## Problem
Every entry must be reproduced word for word.

## Stored records
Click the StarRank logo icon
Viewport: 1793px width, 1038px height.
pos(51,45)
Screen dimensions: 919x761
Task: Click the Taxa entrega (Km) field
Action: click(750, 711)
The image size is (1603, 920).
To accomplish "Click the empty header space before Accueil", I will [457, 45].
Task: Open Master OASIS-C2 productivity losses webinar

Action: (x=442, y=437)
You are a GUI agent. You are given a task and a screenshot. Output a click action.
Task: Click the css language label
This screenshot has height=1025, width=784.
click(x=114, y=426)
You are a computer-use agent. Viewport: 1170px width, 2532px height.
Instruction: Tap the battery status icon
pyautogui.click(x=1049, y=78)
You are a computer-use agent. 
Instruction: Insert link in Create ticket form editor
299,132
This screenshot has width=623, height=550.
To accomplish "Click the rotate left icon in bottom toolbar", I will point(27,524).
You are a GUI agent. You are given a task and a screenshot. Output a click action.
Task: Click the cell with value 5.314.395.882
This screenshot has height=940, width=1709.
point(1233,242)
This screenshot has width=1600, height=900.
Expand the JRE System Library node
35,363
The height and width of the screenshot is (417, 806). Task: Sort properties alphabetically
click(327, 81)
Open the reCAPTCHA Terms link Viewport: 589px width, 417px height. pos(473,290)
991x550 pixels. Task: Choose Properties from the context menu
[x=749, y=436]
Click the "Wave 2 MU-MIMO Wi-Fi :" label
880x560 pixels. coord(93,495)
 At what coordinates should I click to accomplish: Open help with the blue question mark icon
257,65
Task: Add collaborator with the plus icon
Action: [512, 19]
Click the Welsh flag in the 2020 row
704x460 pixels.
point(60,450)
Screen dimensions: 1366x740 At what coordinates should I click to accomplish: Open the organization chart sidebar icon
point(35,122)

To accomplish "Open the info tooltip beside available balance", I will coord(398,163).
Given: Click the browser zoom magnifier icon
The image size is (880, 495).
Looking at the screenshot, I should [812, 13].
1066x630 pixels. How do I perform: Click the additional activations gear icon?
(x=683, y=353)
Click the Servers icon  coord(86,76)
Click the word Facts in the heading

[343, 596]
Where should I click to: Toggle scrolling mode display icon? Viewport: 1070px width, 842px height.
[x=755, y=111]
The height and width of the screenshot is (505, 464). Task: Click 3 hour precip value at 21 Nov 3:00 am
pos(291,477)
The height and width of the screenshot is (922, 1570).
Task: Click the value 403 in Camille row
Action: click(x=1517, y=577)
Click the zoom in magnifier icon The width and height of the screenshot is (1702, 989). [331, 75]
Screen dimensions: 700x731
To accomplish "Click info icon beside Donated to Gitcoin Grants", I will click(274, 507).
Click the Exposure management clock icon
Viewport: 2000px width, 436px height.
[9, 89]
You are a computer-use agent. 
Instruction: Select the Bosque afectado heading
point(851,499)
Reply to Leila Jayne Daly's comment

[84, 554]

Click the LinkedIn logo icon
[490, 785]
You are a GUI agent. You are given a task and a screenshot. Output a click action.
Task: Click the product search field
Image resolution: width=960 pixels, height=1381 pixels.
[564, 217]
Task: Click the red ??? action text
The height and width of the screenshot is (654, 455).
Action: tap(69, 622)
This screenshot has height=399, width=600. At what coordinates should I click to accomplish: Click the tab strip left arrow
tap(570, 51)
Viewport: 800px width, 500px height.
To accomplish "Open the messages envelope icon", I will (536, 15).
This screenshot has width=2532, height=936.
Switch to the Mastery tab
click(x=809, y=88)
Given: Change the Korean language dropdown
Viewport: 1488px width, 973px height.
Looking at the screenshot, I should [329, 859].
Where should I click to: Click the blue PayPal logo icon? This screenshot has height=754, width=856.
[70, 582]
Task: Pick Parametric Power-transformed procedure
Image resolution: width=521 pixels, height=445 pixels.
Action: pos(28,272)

## Output
Click the StarRank logo icon
Viewport: 1793px width, 1038px height.
pos(51,45)
Screen dimensions: 919x761
Task: Click the Taxa entrega (Km) field
Action: click(750, 711)
The image size is (1603, 920).
To accomplish "Click the empty header space before Accueil", I will [457, 45].
Task: Open Master OASIS-C2 productivity losses webinar

Action: (x=442, y=437)
You are a GUI agent. You are given a task and a screenshot. Output a click action.
Task: Click the css language label
This screenshot has height=1025, width=784.
click(x=114, y=426)
You are a computer-use agent. Viewport: 1170px width, 2532px height.
Instruction: Tap the battery status icon
pyautogui.click(x=1049, y=78)
You are a computer-use agent. 
Instruction: Insert link in Create ticket form editor
299,132
This screenshot has width=623, height=550.
To accomplish "Click the rotate left icon in bottom toolbar", I will point(27,524).
You are a GUI agent. You are given a task and a screenshot. Output a click action.
Task: Click the cell with value 5.314.395.882
This screenshot has height=940, width=1709.
point(1233,242)
This screenshot has width=1600, height=900.
Expand the JRE System Library node
35,363
The height and width of the screenshot is (417, 806). Task: Sort properties alphabetically
click(327, 81)
Open the reCAPTCHA Terms link Viewport: 589px width, 417px height. pos(473,290)
991x550 pixels. Task: Choose Properties from the context menu
[x=749, y=436]
Click the "Wave 2 MU-MIMO Wi-Fi :" label
880x560 pixels. coord(93,495)
 At what coordinates should I click to accomplish: Open help with the blue question mark icon
257,65
Task: Add collaborator with the plus icon
Action: [512, 19]
Click the Welsh flag in the 2020 row
704x460 pixels.
point(60,450)
Screen dimensions: 1366x740 At what coordinates should I click to accomplish: Open the organization chart sidebar icon
point(35,122)

To accomplish "Open the info tooltip beside available balance", I will coord(398,163).
Given: Click the browser zoom magnifier icon
The image size is (880, 495).
Looking at the screenshot, I should [812, 13].
1066x630 pixels. How do I perform: Click the additional activations gear icon?
(x=683, y=353)
Click the Servers icon  coord(86,76)
Click the word Facts in the heading

[343, 596]
Where should I click to: Toggle scrolling mode display icon? Viewport: 1070px width, 842px height.
[x=755, y=111]
The height and width of the screenshot is (505, 464). Task: Click 3 hour precip value at 21 Nov 3:00 am
pos(291,477)
The height and width of the screenshot is (922, 1570).
Task: Click the value 403 in Camille row
Action: click(x=1517, y=577)
Click the zoom in magnifier icon The width and height of the screenshot is (1702, 989). [331, 75]
Screen dimensions: 700x731
To accomplish "Click info icon beside Donated to Gitcoin Grants", I will click(274, 507).
Click the Exposure management clock icon
Viewport: 2000px width, 436px height.
[9, 89]
You are a computer-use agent. 
Instruction: Select the Bosque afectado heading
point(851,499)
Reply to Leila Jayne Daly's comment

[84, 554]

Click the LinkedIn logo icon
[490, 785]
You are a GUI agent. You are given a task and a screenshot. Output a click action.
Task: Click the product search field
Image resolution: width=960 pixels, height=1381 pixels.
[564, 217]
Task: Click the red ??? action text
The height and width of the screenshot is (654, 455).
Action: tap(69, 622)
This screenshot has height=399, width=600. At what coordinates should I click to accomplish: Click the tab strip left arrow
tap(570, 51)
Viewport: 800px width, 500px height.
To accomplish "Open the messages envelope icon", I will (536, 15).
This screenshot has width=2532, height=936.
Switch to the Mastery tab
click(x=809, y=88)
Given: Change the Korean language dropdown
Viewport: 1488px width, 973px height.
Looking at the screenshot, I should [329, 859].
Where should I click to: Click the blue PayPal logo icon? This screenshot has height=754, width=856.
[70, 582]
Task: Pick Parametric Power-transformed procedure
Image resolution: width=521 pixels, height=445 pixels.
Action: pos(28,272)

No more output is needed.